- [INPUT MATERIAL]
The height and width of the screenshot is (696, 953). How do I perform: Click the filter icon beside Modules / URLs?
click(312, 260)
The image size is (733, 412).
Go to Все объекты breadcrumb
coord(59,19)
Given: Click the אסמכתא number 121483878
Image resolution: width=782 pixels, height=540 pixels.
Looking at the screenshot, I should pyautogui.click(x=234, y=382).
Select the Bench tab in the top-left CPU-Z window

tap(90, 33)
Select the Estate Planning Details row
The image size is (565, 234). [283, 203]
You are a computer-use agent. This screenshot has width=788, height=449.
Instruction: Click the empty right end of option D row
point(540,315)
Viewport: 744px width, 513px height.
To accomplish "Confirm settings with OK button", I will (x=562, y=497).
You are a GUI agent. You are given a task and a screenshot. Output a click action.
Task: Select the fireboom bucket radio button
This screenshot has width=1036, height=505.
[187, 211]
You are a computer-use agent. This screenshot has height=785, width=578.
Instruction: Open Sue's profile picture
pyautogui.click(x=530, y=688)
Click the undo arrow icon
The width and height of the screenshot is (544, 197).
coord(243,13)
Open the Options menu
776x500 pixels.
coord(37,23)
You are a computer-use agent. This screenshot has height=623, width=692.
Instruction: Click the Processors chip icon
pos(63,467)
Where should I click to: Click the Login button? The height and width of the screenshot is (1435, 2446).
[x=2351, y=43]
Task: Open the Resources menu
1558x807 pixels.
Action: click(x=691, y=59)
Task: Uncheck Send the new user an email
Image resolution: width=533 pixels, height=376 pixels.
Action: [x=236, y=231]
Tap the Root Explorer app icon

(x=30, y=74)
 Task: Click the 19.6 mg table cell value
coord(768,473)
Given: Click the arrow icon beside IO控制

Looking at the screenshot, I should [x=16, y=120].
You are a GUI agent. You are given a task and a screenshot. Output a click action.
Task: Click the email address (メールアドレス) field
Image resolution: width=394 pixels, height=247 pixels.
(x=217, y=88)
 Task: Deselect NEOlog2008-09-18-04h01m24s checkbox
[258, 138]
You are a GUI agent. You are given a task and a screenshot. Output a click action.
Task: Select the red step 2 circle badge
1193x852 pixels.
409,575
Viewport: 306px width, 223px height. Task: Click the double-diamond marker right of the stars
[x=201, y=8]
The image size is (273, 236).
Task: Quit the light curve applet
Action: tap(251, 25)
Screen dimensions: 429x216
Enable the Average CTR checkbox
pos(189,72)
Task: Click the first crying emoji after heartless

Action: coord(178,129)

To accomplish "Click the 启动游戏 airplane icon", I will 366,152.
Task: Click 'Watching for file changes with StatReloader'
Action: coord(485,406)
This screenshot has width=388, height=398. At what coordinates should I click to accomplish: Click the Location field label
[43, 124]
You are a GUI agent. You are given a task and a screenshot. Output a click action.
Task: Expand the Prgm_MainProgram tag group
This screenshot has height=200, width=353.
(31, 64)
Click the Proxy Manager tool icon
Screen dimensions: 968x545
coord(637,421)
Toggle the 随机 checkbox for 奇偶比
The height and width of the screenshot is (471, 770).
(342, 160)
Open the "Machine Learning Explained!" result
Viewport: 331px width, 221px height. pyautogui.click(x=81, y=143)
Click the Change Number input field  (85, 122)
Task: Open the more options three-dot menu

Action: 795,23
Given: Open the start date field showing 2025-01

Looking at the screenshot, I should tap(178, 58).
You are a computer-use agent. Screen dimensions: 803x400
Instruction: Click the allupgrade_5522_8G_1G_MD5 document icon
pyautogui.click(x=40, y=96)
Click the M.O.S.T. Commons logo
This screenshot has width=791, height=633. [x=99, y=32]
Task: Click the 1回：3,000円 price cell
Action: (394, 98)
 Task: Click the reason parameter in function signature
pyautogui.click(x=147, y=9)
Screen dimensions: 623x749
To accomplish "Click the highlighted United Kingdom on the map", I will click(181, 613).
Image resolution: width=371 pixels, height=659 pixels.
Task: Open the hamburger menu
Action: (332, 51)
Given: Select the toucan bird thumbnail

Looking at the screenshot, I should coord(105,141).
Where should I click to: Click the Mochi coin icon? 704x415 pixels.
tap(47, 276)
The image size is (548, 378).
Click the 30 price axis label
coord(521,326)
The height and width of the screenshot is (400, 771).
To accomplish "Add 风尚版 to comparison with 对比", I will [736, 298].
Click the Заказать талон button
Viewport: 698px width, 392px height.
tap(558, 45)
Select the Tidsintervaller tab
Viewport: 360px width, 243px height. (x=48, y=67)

- [PROMPT]
Taking the lines above, repeat exactly those from the line that contains "Where should I click to: Click the Mochi" through the line that contains "The height and width of the screenshot is (400, 771).", and both of those lines as well. Include nothing else.

- [ANSWER SPACE]
Where should I click to: Click the Mochi coin icon? 704x415 pixels.
tap(47, 276)
The image size is (548, 378).
Click the 30 price axis label
coord(521,326)
The height and width of the screenshot is (400, 771).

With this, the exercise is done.